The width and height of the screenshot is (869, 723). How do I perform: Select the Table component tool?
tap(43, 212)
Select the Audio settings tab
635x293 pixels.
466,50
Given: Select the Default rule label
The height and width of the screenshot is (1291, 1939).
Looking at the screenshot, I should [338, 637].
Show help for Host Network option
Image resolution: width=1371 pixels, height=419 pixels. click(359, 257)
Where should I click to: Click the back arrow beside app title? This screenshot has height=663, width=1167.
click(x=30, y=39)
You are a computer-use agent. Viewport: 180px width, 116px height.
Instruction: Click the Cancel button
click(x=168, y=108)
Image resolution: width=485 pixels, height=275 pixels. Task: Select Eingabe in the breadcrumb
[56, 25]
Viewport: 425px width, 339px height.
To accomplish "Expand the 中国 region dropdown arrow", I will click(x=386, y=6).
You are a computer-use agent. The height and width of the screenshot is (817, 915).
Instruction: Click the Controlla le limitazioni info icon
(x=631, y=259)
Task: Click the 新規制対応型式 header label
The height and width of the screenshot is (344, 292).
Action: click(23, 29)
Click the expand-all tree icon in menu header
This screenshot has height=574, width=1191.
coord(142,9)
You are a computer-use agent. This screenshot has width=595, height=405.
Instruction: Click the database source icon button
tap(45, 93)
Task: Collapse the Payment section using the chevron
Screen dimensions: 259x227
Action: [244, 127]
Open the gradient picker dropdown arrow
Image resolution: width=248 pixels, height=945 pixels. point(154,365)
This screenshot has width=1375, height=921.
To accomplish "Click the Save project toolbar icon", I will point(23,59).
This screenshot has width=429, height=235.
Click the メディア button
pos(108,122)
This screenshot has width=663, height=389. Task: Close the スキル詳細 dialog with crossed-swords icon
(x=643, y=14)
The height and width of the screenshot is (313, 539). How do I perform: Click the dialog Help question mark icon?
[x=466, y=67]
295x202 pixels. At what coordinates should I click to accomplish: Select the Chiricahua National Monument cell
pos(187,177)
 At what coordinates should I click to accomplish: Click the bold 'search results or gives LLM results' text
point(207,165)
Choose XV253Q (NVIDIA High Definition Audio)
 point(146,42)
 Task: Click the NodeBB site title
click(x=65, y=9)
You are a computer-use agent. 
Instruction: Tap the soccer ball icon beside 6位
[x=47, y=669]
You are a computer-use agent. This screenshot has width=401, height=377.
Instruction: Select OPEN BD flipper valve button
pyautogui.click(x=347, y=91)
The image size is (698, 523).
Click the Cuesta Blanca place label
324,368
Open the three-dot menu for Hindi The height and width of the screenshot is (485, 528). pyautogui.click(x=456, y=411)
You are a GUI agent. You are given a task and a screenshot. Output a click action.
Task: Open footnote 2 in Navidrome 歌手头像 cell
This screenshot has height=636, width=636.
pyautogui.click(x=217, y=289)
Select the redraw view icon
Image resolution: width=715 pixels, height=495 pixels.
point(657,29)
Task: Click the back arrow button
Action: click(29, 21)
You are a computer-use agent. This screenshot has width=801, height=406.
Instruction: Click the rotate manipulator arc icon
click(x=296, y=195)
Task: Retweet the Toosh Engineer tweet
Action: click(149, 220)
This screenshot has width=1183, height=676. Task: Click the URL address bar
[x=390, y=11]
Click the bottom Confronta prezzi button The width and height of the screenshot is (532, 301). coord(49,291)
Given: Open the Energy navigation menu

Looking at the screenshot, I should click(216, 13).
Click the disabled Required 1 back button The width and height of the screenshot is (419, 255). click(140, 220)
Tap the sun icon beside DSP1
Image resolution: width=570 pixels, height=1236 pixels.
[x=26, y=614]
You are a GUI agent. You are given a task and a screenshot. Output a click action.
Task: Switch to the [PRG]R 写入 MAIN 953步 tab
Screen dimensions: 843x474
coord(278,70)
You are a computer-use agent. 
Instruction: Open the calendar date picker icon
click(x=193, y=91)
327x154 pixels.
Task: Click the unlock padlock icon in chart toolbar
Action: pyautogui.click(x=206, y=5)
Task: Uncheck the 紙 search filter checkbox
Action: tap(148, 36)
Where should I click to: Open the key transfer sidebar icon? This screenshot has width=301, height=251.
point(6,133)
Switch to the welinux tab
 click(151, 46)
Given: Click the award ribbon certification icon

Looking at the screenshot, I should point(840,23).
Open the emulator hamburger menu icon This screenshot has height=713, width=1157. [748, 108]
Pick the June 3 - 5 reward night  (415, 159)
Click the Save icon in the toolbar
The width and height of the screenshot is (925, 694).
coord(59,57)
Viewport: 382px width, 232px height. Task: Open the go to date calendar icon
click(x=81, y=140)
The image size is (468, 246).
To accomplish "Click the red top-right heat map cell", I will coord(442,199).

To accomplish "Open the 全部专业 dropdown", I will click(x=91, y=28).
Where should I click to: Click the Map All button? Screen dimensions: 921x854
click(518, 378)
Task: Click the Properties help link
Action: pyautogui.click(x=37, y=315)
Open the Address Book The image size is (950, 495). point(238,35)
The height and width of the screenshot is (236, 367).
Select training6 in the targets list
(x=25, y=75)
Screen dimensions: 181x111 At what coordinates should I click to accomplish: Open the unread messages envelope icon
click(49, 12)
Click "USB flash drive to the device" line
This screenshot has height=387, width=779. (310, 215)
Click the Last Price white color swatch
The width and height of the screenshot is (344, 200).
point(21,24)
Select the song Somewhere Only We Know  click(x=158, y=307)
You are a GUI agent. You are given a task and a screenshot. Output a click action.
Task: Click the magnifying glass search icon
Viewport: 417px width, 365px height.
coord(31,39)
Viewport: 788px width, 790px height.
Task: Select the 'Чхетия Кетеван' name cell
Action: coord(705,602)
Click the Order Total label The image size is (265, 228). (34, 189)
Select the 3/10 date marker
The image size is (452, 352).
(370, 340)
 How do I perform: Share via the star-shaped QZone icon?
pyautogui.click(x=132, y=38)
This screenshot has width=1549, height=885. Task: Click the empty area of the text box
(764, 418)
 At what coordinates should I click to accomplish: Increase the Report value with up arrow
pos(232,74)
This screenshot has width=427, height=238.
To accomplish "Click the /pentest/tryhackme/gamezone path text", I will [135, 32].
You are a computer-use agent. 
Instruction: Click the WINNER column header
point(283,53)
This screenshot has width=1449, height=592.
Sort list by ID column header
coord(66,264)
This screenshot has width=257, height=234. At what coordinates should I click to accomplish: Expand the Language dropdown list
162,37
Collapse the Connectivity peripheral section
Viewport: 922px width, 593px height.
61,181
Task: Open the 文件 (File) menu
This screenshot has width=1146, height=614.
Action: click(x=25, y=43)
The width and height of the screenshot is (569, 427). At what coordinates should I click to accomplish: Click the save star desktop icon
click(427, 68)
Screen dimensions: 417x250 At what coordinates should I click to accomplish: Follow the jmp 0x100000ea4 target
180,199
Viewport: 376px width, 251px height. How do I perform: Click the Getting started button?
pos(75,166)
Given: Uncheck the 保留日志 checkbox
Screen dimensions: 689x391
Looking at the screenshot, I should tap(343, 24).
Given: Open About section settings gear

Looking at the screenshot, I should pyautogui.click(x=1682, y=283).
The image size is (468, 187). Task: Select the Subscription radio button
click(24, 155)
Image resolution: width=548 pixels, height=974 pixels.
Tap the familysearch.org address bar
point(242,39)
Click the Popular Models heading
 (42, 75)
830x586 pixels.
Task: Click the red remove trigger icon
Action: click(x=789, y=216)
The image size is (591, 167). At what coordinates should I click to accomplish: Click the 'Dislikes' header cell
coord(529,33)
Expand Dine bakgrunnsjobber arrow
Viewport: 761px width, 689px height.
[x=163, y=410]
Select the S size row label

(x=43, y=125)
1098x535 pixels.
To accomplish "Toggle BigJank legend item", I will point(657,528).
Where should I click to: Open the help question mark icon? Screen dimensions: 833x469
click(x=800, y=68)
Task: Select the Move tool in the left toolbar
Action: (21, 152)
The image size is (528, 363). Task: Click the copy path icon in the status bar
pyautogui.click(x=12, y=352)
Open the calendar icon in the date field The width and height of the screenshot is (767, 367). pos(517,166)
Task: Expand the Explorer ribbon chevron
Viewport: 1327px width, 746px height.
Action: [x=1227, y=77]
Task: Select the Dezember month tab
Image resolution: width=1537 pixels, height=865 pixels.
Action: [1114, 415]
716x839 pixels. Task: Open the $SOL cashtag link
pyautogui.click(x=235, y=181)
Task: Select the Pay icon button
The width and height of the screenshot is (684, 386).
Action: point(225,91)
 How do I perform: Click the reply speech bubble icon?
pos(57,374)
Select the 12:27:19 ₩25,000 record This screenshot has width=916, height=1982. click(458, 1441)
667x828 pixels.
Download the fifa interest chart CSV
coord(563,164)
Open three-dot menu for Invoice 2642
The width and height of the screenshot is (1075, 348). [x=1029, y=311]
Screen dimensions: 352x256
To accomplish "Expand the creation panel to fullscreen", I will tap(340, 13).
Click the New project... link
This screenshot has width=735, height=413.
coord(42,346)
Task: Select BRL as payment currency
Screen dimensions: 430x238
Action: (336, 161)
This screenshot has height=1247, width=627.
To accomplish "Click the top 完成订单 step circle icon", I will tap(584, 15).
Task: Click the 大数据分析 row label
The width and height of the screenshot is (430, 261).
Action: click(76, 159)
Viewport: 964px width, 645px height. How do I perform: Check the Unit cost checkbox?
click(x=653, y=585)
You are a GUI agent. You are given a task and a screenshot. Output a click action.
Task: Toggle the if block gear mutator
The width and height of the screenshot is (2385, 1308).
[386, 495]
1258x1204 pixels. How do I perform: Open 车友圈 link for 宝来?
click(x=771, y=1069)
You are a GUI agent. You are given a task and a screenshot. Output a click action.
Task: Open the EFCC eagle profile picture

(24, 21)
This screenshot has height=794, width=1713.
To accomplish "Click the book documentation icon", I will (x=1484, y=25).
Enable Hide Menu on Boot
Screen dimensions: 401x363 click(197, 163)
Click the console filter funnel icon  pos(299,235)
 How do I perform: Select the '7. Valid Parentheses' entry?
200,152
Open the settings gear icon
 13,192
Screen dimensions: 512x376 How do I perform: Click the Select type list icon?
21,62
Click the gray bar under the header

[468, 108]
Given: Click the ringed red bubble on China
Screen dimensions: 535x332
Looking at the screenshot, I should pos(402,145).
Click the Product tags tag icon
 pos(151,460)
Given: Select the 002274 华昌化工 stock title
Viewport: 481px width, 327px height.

Aim of the task:
Rewrite the rows from the line with "At what coordinates should I click to accomplish: Click the bold" to the line with "Action: click(29, 21)", substituting "basketball" for "soccer ball" and changing nothing else. Give back only those lines.

Completed task:
 At what coordinates should I click to accomplish: Click the bold 'search results or gives LLM results' text
point(207,165)
Choose XV253Q (NVIDIA High Definition Audio)
 point(146,42)
 Task: Click the NodeBB site title
click(x=65, y=9)
You are a computer-use agent. 
Instruction: Tap the basketball icon beside 6位
[x=47, y=669]
You are a computer-use agent. This screenshot has width=401, height=377.
Instruction: Select OPEN BD flipper valve button
pyautogui.click(x=347, y=91)
The image size is (698, 523).
Click the Cuesta Blanca place label
324,368
Open the three-dot menu for Hindi The height and width of the screenshot is (485, 528). pyautogui.click(x=456, y=411)
You are a GUI agent. You are given a task and a screenshot. Output a click action.
Task: Open footnote 2 in Navidrome 歌手头像 cell
This screenshot has height=636, width=636.
pyautogui.click(x=217, y=289)
Select the redraw view icon
Image resolution: width=715 pixels, height=495 pixels.
point(657,29)
Task: Click the back arrow button
Action: click(29, 21)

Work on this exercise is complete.